**PASSAGE PROVIDED:**
Russia Proposes a Ceasefire It Knew Ukraine Would Refuse as Ukrainian Forces Push Back Near Zaporizhzhia

Ukraine Daily Briefing | July 5, 2026 | Day 1,593 of the Full-Scale Invasion

Prepared by Dayana Bozhyk

Russia’s Ministry of Defense proposed a six-hour ceasefire in Kostyantynivka for July 6, ostensibly to retrieve fallen Ukrainian soldiers’ bodies, in what ISW assesses is a calculated move to portray Ukraine as the unwilling negotiator after Ukraine rejected the offer. The proposal followed a July 4 call in which Ukrainian officials say Putin used exaggerated claims of capturing the city to try to convince President Trump that Russia is winning the war. On the ground, Ukrainian forces cleared Prymorske and gained a foothold in Plavni in the Zaporizhzhia direction, effectively halting Russian advances there, while a Ukrainian strike destroyed a Russian drone training base in Pokrovsk. Ukraine struck Crimea’s Hvardiiske airfield and ten electrical substations, deepening blackouts across the peninsula. Overnight Russian strikes killed at least seven people and injured 39 more nationwide, and President Zelensky announced plans for a naval drone interceptor line to defend Odesa while confirming he will meet Trump at next week’s NATO summit in Ankara.

THE DAY’S RECKONING

Russia made Ukraine an offer on July 4: six hours of quiet in Kostyantynivka, so Russian soldiers could hand back the bodies of Ukrainians killed there. It sounds almost decent, until you remember Russia doesn’t actually control the city it’s offering a ceasefire over, and that the last time Putin tried this trick — outside Kupyansk and Pokrovsk last October — the encirclement he wanted journalists to “see” didn’t exist either. Ukraine said no. Russia is already telling the world Ukraine refused to retrieve its own dead, which was always the actual point.

While that theater played out, something quieter and more real was happening in Zaporizhzhia: Ukrainian forces cleared a village, took a road junction, got a foothold in another village, and pushed Russian forces onto the defensive in a sector Moscow has spent months trying to advance through. A drone base in Pokrovsk where Russian instructors trained pilots stopped existing. Ten more substations went dark in Crimea. None of it will show up in Putin’s next staged meeting with his generals. All of it is the actual shape of a war that a six-hour ceasefire proposal was designed to obscure.

[Data extracted from a collection]
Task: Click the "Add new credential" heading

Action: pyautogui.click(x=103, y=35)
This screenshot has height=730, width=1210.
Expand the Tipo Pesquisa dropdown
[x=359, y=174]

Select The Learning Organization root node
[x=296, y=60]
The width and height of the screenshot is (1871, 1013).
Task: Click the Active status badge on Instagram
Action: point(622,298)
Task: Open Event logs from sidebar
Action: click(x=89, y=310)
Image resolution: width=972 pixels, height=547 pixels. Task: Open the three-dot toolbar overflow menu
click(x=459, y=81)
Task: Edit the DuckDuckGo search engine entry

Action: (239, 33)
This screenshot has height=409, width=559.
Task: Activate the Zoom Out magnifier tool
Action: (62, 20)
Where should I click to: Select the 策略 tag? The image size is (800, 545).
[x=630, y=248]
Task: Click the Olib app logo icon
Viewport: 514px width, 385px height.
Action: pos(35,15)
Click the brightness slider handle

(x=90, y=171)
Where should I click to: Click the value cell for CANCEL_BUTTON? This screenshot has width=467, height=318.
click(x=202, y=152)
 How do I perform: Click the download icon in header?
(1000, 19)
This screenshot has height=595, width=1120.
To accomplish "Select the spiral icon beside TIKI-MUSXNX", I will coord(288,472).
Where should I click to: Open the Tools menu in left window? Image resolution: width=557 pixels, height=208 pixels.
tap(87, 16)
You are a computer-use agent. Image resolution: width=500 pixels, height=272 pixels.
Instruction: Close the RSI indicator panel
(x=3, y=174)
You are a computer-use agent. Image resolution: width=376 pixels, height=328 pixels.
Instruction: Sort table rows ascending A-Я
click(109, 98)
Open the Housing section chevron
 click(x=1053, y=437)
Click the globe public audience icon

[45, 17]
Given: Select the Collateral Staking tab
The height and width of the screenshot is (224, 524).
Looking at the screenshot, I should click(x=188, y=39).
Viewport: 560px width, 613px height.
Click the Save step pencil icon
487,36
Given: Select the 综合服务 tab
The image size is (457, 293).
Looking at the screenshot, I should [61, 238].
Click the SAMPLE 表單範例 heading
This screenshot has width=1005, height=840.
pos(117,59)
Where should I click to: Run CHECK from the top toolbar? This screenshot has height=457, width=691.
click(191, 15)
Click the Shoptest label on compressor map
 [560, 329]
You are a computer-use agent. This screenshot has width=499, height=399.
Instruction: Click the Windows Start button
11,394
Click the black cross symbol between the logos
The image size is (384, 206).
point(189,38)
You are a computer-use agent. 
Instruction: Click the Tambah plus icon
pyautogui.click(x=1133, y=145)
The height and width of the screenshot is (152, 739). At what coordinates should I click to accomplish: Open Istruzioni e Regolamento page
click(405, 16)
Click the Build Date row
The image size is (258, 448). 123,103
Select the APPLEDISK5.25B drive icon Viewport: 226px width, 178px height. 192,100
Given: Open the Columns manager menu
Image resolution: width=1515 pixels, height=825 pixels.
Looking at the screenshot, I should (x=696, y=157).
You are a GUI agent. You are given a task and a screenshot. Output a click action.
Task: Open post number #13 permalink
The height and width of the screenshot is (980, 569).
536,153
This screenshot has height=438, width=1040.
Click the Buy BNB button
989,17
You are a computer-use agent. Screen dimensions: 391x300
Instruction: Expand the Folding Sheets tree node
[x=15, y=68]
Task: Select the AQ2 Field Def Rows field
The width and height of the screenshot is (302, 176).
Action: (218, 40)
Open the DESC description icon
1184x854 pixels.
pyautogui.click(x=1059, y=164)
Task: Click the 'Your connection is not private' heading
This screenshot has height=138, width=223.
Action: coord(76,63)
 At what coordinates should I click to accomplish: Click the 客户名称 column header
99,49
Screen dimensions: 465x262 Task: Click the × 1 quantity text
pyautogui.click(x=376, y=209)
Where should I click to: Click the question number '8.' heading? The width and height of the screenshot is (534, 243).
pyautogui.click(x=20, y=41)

**DIRECTIVE 1:** In one to three sentences, explain why the Ukraine briefing says Russia's ceasefire offer for Kostyantynivka only sounds decent.
**DIRECTIVE 2:** Please copy the lines of the records starting at the line that contains "Select the APPLEDISK5.25B" and ending at the line that contains "Looking at the screenshot, I should (x=696, y=157).", with both of those lines included.

**REPLY 1:** Russia doesn't actually control Kostyantynivka, the city it is offering a ceasefire over. The last time Putin tried this trick, outside Kupyansk and Pokrovsk last October, the encirclement he wanted journalists to "see" didn't exist either. The real point was to let Russia tell the world that Ukraine refused to retrieve its own dead.

**REPLY 2:**
Select the APPLEDISK5.25B drive icon Viewport: 226px width, 178px height. 192,100
Given: Open the Columns manager menu
Image resolution: width=1515 pixels, height=825 pixels.
Looking at the screenshot, I should (x=696, y=157).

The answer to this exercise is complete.